▶ Input data:
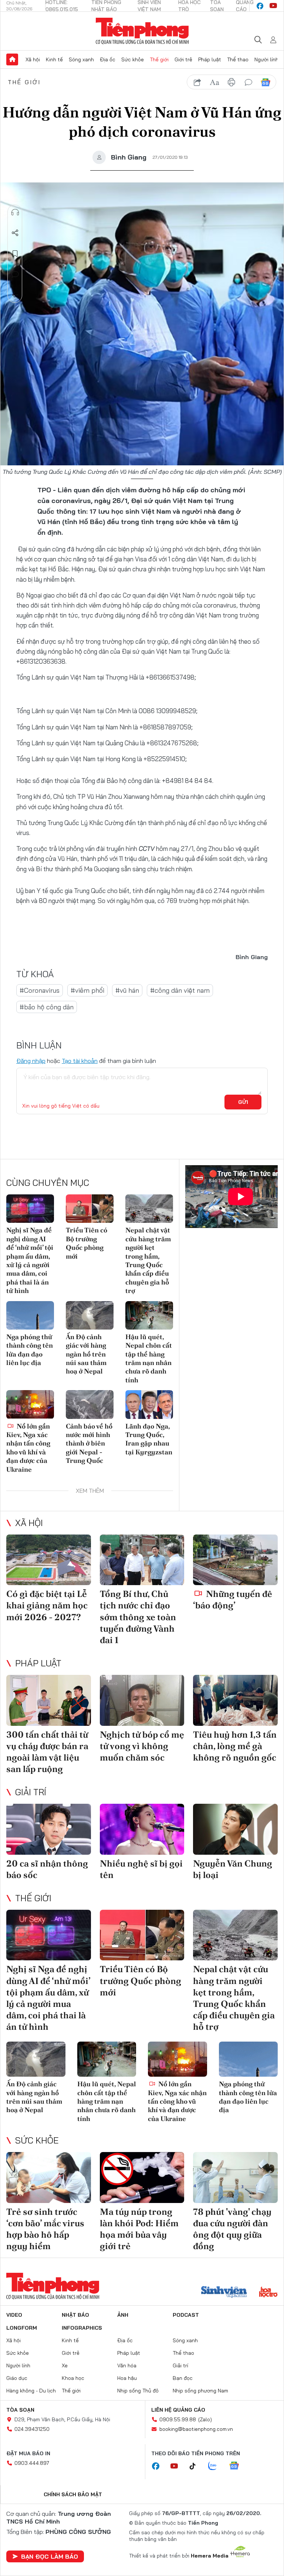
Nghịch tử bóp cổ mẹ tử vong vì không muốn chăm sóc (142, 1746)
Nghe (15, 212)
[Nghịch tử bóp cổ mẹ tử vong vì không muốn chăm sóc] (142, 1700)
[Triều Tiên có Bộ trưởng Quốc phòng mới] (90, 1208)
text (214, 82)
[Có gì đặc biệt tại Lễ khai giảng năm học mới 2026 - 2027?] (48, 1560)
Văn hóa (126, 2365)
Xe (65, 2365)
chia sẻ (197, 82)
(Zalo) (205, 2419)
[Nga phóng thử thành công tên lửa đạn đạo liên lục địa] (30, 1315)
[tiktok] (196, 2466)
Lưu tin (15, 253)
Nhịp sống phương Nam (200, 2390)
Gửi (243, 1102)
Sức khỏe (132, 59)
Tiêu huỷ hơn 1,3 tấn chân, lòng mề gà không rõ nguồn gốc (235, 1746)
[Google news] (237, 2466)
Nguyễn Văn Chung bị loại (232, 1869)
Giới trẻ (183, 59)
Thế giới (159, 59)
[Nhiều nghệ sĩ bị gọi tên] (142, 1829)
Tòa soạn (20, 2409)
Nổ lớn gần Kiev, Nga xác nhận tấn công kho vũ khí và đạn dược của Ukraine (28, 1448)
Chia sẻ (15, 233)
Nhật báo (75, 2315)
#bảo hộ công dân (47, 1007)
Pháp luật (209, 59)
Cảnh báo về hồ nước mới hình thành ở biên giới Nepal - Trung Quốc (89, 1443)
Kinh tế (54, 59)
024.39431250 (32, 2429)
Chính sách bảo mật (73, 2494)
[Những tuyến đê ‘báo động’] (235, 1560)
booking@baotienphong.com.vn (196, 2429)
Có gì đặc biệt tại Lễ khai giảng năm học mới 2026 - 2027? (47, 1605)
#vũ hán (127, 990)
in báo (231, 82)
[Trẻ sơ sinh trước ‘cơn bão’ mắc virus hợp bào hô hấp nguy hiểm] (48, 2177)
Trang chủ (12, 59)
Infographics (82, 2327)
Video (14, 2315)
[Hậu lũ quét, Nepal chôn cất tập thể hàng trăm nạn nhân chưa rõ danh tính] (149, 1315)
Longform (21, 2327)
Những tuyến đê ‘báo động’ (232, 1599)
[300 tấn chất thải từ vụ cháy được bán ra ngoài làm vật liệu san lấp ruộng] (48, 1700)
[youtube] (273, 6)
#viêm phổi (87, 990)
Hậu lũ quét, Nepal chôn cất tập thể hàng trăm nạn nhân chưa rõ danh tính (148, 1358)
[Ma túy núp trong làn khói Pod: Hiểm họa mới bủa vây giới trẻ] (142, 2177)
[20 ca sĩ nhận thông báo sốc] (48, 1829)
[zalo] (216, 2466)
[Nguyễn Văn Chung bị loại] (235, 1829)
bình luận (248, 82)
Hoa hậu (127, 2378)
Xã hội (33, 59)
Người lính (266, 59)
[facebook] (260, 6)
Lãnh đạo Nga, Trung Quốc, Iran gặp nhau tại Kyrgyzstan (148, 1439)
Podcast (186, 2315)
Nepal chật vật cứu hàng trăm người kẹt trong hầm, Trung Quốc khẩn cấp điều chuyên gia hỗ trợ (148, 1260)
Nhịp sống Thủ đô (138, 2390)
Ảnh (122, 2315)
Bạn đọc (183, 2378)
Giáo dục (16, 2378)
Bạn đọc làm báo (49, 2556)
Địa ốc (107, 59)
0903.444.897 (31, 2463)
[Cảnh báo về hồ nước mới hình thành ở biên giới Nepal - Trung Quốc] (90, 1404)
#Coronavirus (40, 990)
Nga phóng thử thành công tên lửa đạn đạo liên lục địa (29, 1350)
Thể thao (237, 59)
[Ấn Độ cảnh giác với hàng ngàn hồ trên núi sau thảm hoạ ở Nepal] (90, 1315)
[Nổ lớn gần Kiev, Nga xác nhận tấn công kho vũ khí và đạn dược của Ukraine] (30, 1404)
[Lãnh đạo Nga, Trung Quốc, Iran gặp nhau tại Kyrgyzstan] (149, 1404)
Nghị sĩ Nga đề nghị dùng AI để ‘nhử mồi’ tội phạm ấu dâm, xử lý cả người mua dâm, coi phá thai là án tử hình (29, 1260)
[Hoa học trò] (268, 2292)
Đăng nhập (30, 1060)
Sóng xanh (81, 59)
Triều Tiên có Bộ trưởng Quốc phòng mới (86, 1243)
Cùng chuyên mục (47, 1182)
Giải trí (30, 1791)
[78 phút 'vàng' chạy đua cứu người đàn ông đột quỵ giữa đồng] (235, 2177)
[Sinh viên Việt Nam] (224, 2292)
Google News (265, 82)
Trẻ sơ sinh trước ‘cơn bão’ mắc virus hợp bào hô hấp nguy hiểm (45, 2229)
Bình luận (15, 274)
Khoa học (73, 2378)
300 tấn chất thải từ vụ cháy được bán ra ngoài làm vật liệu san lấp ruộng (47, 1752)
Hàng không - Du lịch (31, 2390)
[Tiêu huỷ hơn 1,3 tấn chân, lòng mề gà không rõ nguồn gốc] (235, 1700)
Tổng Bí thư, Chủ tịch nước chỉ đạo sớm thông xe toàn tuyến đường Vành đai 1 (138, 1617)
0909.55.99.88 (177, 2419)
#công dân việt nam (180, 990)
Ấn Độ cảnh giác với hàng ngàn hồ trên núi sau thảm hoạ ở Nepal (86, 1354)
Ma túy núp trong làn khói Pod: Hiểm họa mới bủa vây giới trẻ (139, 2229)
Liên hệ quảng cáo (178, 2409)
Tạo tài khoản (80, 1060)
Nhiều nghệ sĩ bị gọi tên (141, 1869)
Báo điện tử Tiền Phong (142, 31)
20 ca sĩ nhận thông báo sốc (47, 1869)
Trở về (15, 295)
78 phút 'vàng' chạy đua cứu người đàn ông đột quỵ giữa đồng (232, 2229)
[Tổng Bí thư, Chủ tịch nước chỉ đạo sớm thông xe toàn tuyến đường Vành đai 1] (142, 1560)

...

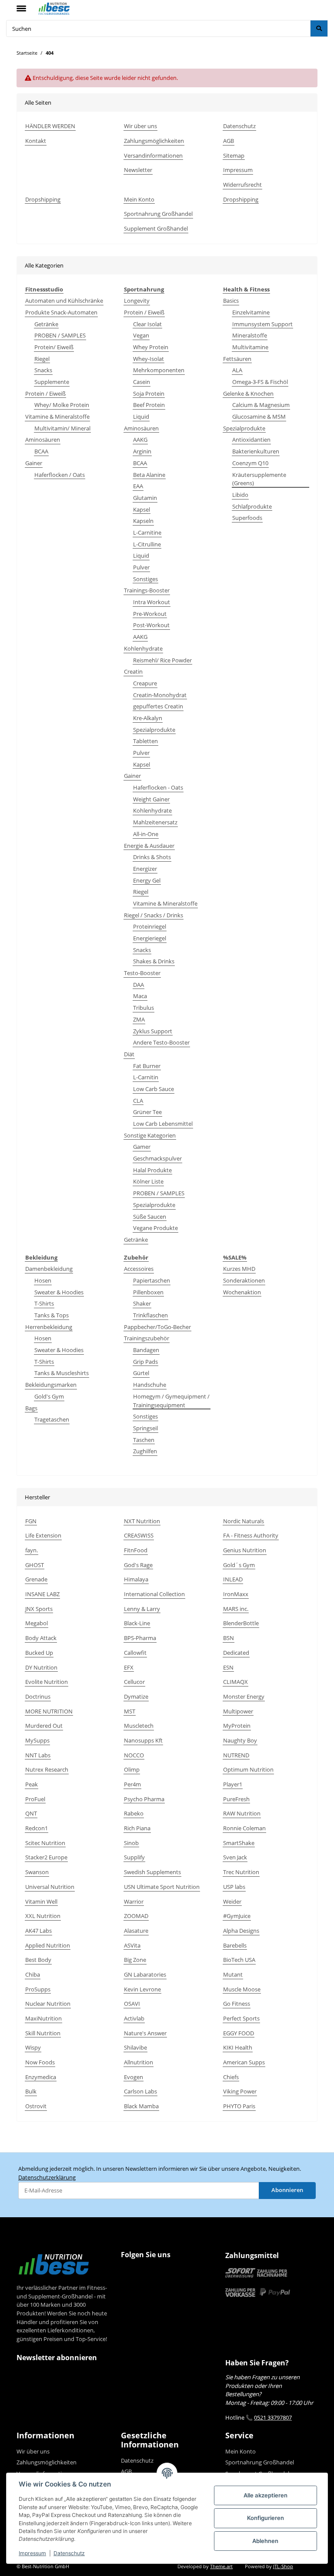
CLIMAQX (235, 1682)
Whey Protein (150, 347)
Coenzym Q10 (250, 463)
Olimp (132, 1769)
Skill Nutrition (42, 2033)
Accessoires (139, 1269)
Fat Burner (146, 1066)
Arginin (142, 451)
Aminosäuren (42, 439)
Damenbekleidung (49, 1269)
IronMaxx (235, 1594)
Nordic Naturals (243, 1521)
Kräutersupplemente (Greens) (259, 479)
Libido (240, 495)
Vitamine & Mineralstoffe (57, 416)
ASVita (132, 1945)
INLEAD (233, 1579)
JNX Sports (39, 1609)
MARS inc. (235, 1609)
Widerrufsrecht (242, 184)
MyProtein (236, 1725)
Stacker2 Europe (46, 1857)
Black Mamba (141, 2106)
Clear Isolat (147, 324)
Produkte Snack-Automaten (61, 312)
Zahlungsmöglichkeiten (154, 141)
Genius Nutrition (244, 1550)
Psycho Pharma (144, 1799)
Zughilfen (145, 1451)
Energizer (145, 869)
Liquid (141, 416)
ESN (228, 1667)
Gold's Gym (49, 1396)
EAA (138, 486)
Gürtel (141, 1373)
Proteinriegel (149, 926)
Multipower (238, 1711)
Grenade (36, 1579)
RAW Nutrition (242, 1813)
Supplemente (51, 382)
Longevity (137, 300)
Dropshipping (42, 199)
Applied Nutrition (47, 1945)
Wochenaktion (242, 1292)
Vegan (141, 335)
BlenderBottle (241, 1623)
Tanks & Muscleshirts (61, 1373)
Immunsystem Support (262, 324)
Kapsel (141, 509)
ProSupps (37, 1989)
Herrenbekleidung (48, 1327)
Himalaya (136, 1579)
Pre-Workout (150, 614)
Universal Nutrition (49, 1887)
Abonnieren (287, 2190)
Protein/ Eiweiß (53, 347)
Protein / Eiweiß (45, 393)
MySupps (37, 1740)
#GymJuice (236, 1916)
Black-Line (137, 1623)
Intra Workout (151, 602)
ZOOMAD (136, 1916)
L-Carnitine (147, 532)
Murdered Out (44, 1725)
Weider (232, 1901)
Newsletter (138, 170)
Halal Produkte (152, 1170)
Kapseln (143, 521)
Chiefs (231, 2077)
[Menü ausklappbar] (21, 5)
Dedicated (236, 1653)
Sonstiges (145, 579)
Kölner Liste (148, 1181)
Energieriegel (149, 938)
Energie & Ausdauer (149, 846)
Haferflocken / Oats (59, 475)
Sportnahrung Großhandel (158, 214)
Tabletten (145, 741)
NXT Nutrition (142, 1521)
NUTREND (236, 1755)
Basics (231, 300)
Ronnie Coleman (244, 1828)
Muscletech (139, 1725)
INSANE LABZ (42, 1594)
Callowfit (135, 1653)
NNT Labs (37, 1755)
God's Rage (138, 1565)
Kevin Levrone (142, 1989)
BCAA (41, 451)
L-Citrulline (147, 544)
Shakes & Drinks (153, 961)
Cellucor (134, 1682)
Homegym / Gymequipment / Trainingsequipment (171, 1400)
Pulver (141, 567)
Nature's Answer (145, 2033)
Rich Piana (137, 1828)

▶ Action item: Retype exactly the lines above, from the one with "Tanks & Muscleshirts (61, 1373)" through the one with "#GymJuice (236, 1916)", inclusive.

▶ Solution to this exercise:
Tanks & Muscleshirts (61, 1373)
Immunsystem Support (262, 324)
Kapsel (141, 509)
ProSupps (37, 1989)
Herrenbekleidung (48, 1327)
Himalaya (136, 1579)
Pre-Workout (150, 614)
Universal Nutrition (49, 1887)
Abonnieren (287, 2190)
Protein/ Eiweiß (53, 347)
Protein / Eiweiß (45, 393)
MySupps (37, 1740)
#GymJuice (236, 1916)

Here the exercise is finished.